Вероника пошевелилась в снегу, подняла на Катьку темное, вмиг осунувшееся лицо. Никаких следов слез на нем не было вовсе, а был один только сухой гнев, блеснувший из ее глаз так яростно-пронзительно, что Катька вдруг испугалась даже — сроду она таких отчаянных глаз у подруги не наблюдала… А в следующий момент испугалась еще больше. Так испугалась, что понять не могла — то ли кино она смотрит какое нереальное, сидя в холодном сугробе и клацая зубами, то ли на самом деле все это наяву происходит…
Резко поднявшись на ноги, Вероника вдруг рванула к темному крыльцу и в два прыжка оказалась у двери в дом и потянула ее на себя по-мужски сильно. Катька и опомниться не успела толком, как уже загрохотало-зашмякало в доме опрокинутыми в темноте под Вероникиными ногами то ли пустыми ведрами, то ли еще какой домовой утварью, которую хозяйки обычно держат в сенцах. А потом послышались голоса. Женские. Один хриплый и злой, а другой, наоборот, звонко-четкий и совершенно спокойный, ясно произносящий слова-выстрелы. Вероникин же голос… Господи, откуда у нее такой голос-то взялся?

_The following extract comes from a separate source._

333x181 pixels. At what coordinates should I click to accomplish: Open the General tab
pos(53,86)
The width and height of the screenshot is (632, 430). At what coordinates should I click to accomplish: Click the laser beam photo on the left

Спохватившись, Катька быстро закопошилась в пухлом снегу, вскочила и опрометью бросилась вслед за подругой. Проскочив через темные сенцы и тоже погрохотав чем-то под ногами, заскочила в полуоткрытую дверь, и совершенно вовремя заскочила, потому как в маленькой кухоньке этого дома уже развернулась между хозяйкой да Вероникой настоящая борьба за лежащий на столе хозяйский мобильник. Хозяйка, неопределенного, пегого цвета то ли крашеная блондинка, то ли природная блеклая шатенка, пыталась прорваться к своему родному телефону, а Вероника, стало быть, ей этого не разрешала. Катька хозяйке в лицо заглядывать не стала и, мгновенно оценив ситуацию, вцепилась в ее пегие волосы и с силой отбросила на стул. Еще и за плечи придержала — не дергайтесь, мол, девушка…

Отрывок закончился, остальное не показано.